After training, call predict_ensemble to get averaged predictions across folds. Set return_std=True for per-sample uncertainty and include_fold_predictions=True for individual fold outputs:

predictions = locator.predict_ensemble(
    genotypes=genotypes,
    samples=samples,
    return_std=True,
    include_fold_predictions=True,
    save_predictions=True,
)

The result is a DataFrame with columns:

sampleID: sample identifier
x, y: ensemble-mean longitude and latitude
x_std, y_std: standard deviation across folds
x_fold0, y_fold0, …: per-fold predictions (when include_fold_predictions=True)

Advanced Features 

Training Optimizations 

Mixed precision is auto-detected when a compatible GPU is present:

ensemble_result = locator.train_ensemble(
    genotypes=genotypes,
    samples=samples,
    k=5,
    use_mixed_precision=None,
    patience_multiplier=1.5,
    verbose=True,
)

Data Augmentation 

ensemble_result = locator.train_ensemble(
    genotypes=genotypes,
    samples=samples,
    k=5,
    augment_data=True,
    flip_rate=0.05,
    verbose=True,
)

Partial Training Sets 

training_indices = [0, 1, 2, 5, 10, 15, 20]

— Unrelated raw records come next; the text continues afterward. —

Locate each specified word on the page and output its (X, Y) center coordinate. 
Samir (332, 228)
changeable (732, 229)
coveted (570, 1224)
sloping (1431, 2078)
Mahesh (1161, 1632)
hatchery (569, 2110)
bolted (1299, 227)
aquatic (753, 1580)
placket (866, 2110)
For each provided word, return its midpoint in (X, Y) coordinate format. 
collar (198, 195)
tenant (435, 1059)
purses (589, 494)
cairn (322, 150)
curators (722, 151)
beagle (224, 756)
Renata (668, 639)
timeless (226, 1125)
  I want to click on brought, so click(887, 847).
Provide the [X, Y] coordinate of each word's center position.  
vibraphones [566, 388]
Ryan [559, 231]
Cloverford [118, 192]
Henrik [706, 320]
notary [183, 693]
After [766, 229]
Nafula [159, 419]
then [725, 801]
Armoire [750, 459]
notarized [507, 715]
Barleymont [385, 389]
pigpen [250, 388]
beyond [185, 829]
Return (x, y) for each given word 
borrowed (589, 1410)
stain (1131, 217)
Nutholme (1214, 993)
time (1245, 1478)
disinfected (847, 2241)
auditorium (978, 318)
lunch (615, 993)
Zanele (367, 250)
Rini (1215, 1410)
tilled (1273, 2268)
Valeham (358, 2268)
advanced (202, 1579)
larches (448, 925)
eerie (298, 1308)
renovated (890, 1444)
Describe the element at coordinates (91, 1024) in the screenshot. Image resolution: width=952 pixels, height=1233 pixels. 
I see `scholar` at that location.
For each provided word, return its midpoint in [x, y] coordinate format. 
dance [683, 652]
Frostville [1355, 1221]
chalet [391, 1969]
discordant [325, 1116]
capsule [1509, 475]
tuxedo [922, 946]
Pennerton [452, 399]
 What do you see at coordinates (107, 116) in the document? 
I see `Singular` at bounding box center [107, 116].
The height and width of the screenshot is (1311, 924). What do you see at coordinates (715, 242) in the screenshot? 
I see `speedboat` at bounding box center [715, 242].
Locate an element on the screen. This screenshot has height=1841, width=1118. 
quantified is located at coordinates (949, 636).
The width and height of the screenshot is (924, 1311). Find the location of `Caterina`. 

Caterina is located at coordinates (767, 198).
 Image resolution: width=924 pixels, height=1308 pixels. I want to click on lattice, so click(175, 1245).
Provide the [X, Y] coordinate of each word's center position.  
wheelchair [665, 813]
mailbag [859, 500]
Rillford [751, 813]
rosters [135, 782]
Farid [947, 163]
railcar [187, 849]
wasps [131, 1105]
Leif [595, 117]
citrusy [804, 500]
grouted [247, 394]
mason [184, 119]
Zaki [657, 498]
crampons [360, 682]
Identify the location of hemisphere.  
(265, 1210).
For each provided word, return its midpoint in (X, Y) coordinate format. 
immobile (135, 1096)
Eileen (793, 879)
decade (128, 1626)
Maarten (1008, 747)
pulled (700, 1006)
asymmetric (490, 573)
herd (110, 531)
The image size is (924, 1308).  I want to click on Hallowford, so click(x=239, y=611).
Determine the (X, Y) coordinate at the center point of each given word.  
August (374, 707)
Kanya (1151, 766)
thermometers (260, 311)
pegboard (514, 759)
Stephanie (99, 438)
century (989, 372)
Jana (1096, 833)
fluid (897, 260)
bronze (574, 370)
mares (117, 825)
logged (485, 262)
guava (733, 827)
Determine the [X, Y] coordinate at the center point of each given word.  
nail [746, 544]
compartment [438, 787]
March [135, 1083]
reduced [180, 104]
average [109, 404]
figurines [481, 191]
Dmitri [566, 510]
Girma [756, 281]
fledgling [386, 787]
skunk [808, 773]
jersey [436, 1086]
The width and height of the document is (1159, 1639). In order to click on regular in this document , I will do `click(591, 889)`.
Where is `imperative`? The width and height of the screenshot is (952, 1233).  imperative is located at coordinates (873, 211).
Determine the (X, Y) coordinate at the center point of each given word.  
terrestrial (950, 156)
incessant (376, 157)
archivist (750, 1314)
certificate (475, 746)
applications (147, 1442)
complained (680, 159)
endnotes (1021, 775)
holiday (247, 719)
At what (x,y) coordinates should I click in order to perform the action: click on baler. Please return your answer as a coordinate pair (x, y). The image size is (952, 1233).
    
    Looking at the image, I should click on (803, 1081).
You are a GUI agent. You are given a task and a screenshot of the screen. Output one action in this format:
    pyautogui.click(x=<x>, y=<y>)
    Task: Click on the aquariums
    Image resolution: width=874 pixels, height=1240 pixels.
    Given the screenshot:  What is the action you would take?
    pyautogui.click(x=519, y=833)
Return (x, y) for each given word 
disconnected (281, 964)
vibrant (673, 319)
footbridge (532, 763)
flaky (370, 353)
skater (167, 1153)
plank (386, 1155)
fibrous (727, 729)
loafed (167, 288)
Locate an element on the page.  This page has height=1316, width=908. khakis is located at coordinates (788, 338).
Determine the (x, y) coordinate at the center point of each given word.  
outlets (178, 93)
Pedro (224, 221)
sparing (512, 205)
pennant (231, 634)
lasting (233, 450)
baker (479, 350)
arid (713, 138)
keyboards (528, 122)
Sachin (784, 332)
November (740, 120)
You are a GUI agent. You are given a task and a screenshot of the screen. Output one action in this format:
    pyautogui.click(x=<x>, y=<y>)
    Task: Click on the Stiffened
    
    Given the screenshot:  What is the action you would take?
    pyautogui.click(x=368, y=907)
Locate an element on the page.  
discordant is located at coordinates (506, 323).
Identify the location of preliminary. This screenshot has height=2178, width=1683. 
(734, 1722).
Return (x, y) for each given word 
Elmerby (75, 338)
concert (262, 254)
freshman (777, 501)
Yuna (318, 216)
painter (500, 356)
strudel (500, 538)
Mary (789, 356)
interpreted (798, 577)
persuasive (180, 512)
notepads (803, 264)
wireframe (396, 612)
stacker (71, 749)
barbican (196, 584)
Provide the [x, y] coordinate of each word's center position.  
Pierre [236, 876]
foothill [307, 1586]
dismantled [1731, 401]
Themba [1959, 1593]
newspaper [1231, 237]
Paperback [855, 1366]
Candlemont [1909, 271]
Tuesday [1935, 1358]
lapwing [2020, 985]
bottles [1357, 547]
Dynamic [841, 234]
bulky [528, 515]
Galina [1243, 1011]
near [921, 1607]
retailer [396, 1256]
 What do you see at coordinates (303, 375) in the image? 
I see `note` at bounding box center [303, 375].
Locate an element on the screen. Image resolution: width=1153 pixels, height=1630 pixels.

ensemble_result = locator.train_ensemble(
    genotypes=genotypes,
    samples=samples,
    k=5,
    training_set_indices=training_indices,
    verbose=True,
)

Model Persistence 

Saving 

When save_fold_models=True and use_model_manager=True, models are written to {out}_ensemble/ automatically:

ensemble_analysis_ensemble/
    metadata.json
    fold_0_model.json
    fold_0_weights.h5
    fold_0_norm_params.json
    ...

Loading 

Reload a saved ensemble and predict:

locator = Locator(config)
locator.load_ensemble("ensemble_analysis_ensemble")

predictions = locator.predict_ensemble_from_manager(
    genotypes=genotypes,
    samples=samples,
    save_predictions=True,
)

Models are loaded one at a time during prediction, so memory usage stays low even for large ensembles.